La violenza e l’emarginazione dello Zen dietro la morte di Aldo Naro

Dopo un lungo interrogatorio un 17enne dello Zen, il quartiere periferico simbolo del degrado sociale di Palermo, ha confessato di avere sferrato il calcio fatale che ha ucciso il giovane medico Aldo Naro, durante una festa di Carnevale nella discoteca Goa.
Gli inquirenti sono così riusciti a ricostruire completamente il succedersi degli eventi immortalati dalle telecamere della sicurezza interna che, a causa del fumo e delle luci stroboscopiche, non avevano consentito di individuare i colpevoli dell’aggressione.

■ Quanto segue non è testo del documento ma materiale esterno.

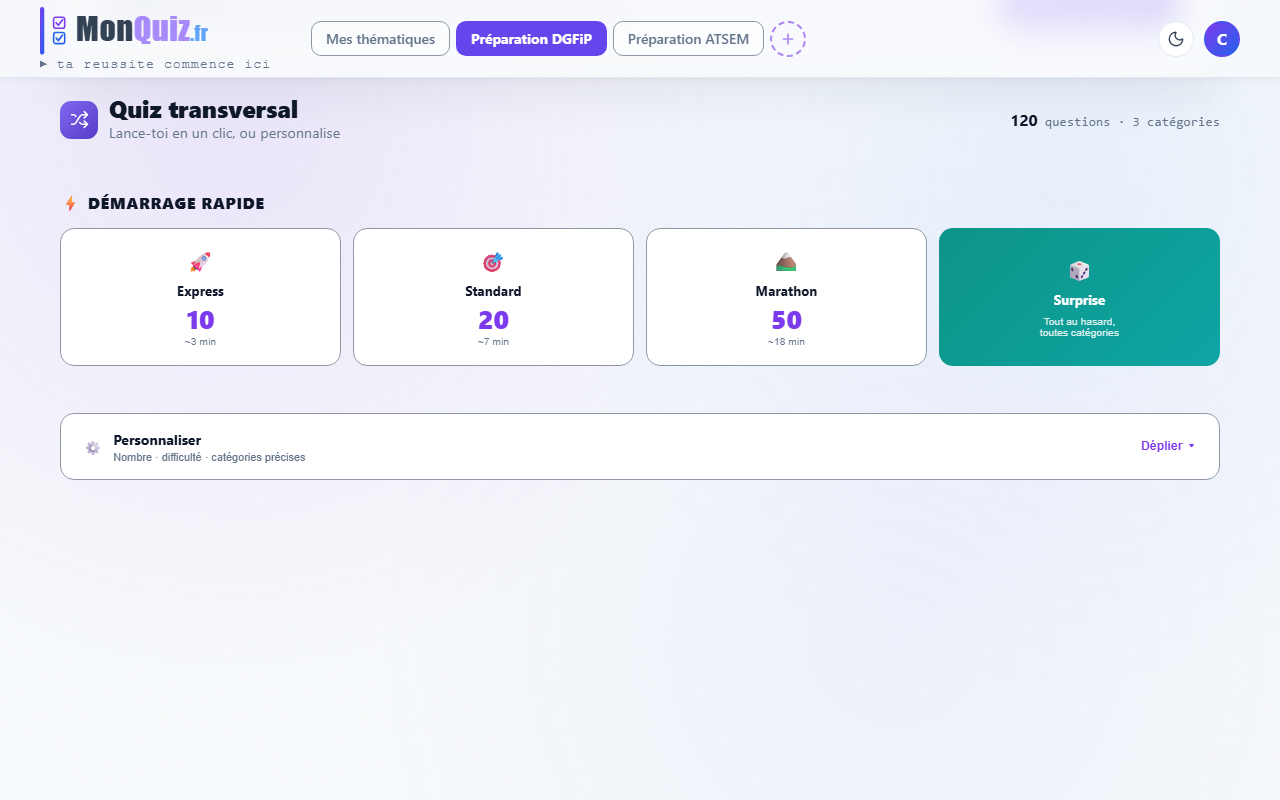Click the gear icon beside Personnaliser
Viewport: 1280px width, 800px height.
(93, 447)
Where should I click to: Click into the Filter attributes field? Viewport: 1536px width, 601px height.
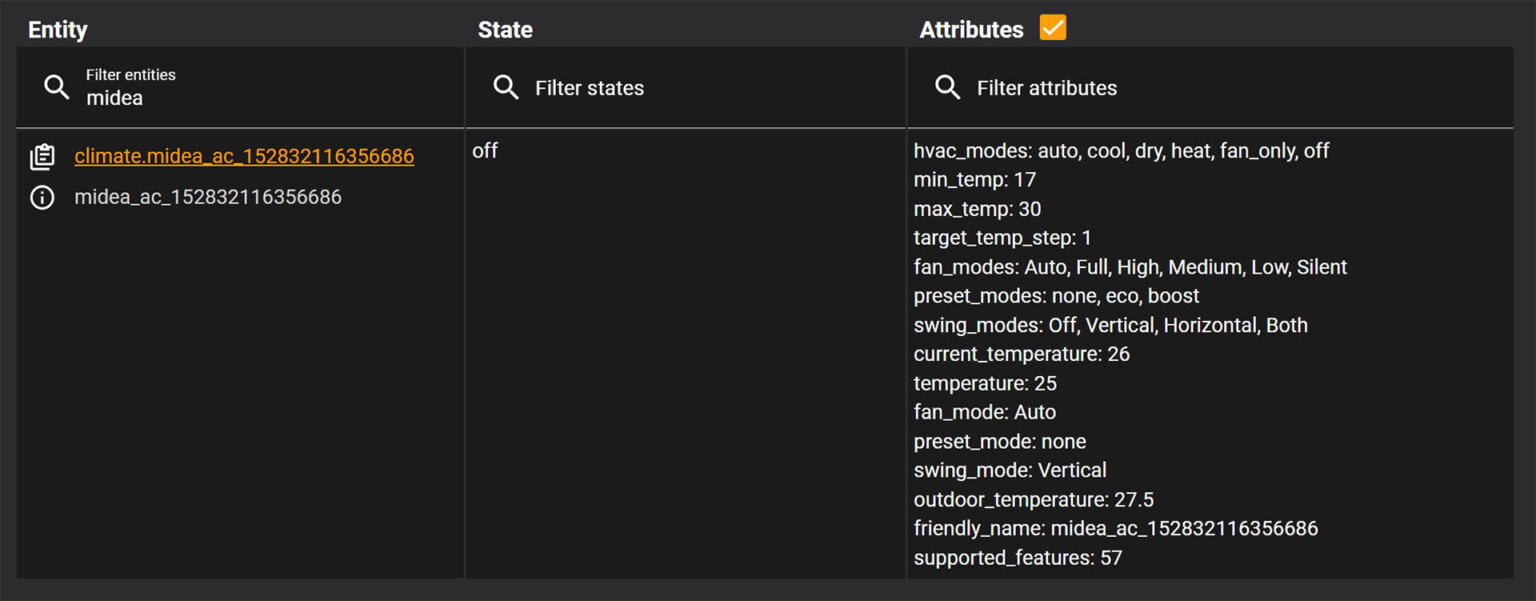pyautogui.click(x=1200, y=88)
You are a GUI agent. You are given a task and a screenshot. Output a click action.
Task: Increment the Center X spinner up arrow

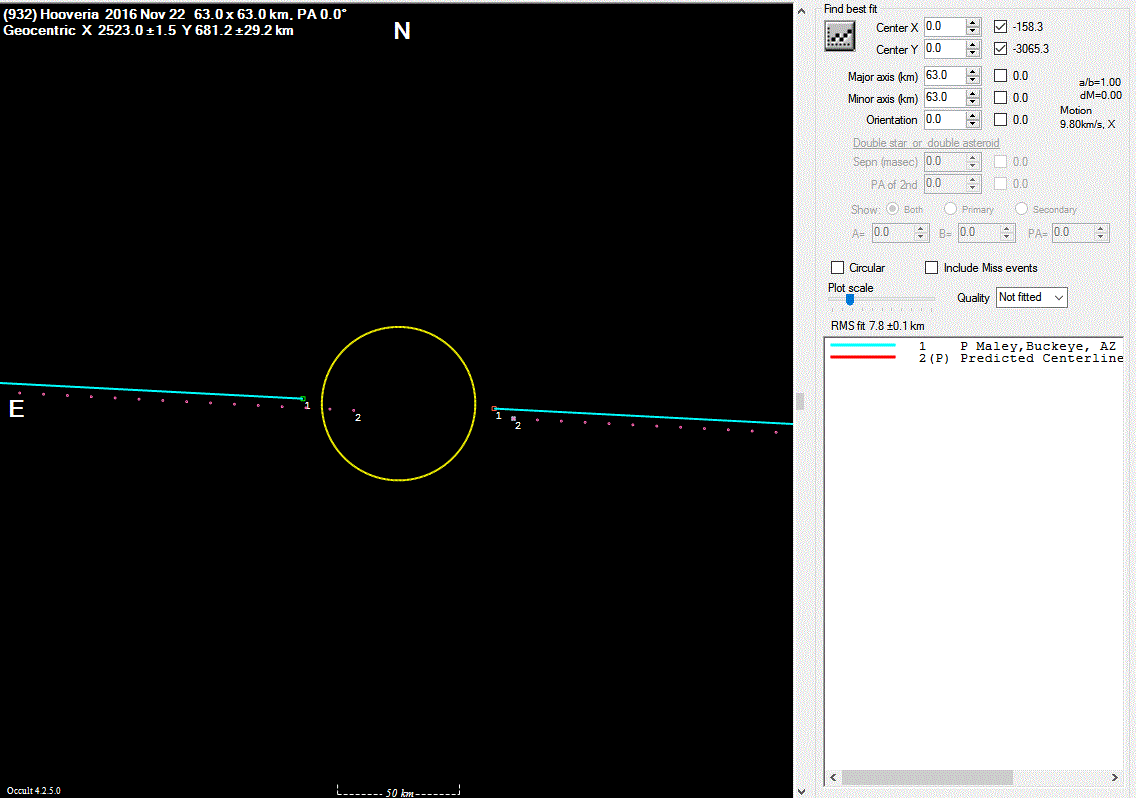pos(973,22)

Tutto è nato da un cappello da cow boy che era stato preso ad un componente della comitiva di Aldo: autori di quello che sembrava uno scherzo innocente, un gruppo di ragazzi dello Zen che erano riusciti ad entrare nel locale alle tre di notte, nonostante la massiccia presenza di “buttafuori”. Sembra infatti che il 17enne fermato e i suoi amici conoscessero bene alcuni degli addetti alla sicurezza del locale, che quindi avrebbero “chiuso un occhio”, consentendo il loro ingresso.
Lo scherzo però si è fatto pesante, sono cominciati gli insulti, le spinte, le minacce, secondo un cliché consolidato delle piccole bande di periferia, che vedono gli abituali frequentatori della discoteca come privilegiati figli di papà, con soldi e auto più a meno di lusso, e sfogano le loro frustrazioni nella violenza.

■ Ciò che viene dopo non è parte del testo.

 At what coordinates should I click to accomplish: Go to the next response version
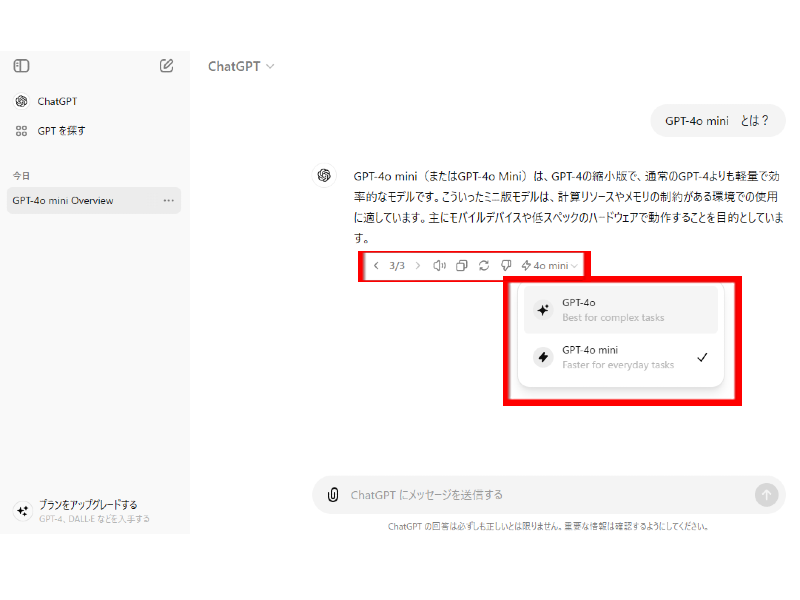(x=418, y=266)
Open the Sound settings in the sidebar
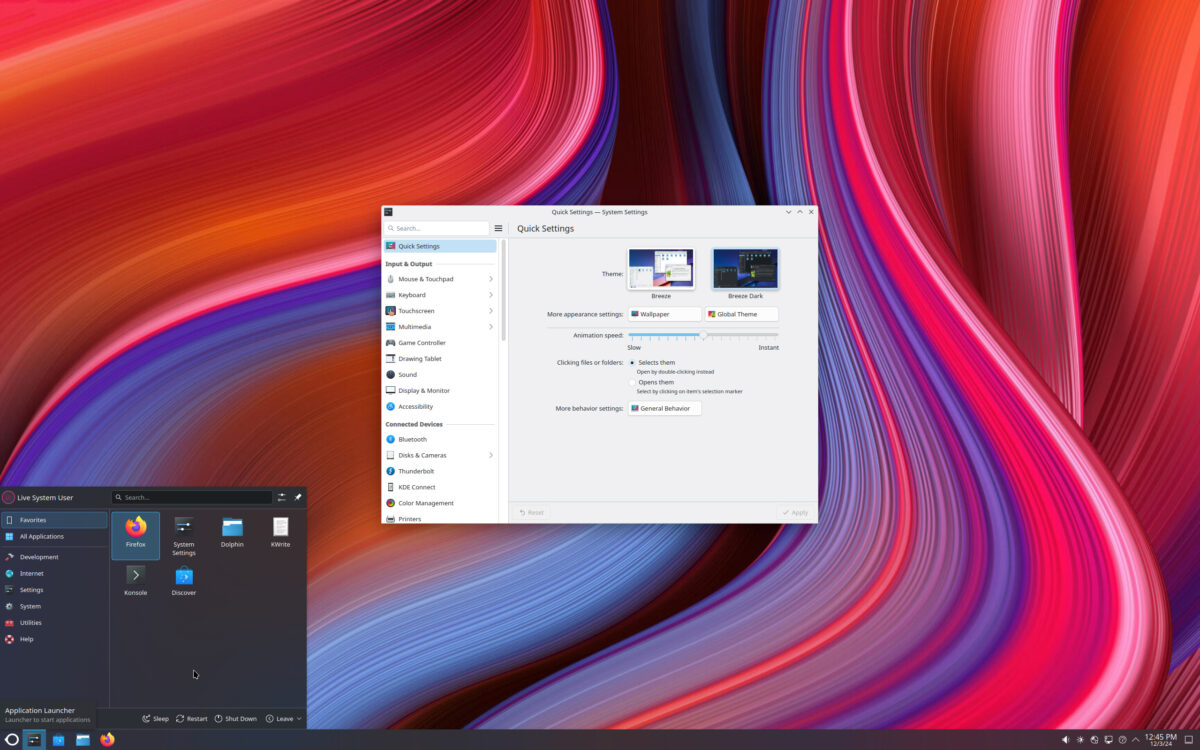This screenshot has width=1200, height=750. coord(410,374)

Da alcune testimonianze raccolte fra i ragazzi, infatti, pare che il pestaggio organizzato sia una pratica abbastanza frequente dentro e fuori la discoteca: prima si cerca il pretesto per scatenare la rissa e poi si infierisce sul malcapitato di turno con calci e pugni. Parecchie volte le vittime sono finite all’ospedale con il volto tumefatto e traumi in tutto il corpo: ma fino ad ora il destino aveva evitato il peggio.
Il povero Aldo Naro è stato doppiamente sfortunato: secondo la ricostruzione degli inquirenti, l’intervento dei buttafuori aveva posto fine allo scontro e il giovane medico era stato accompagnato verso l’uscita. Poi per motivi ancora da chiarire, il ragazzo è caduto (e gli inquirenti intendono accertare se la caduta sia stata accidentale o meno) e mentre era a terra, è arrivato il calcio alla tempia sferrato con violenza cieca e vigliacca.
La confessione del presunto omicida non chiude il caso: intanto gli inquirenti vogliono accertare se il ragazzo sia stato convinto dagli altri componenti del branco ad assumersi tutte le responsabilità, visto che come minorenne la sua eventuale condanna sarà ridotta.
Poi c’è da capire il ruolo dei buttafuori che vengono scelti spesso fra i giovani del quartiere, forse per assicurarsi una “pacifica convivenza” con i bulli della zona, con il risultato che ad essere messa a repentaglio è la sicurezza dei giovani che frequentano la discoteca.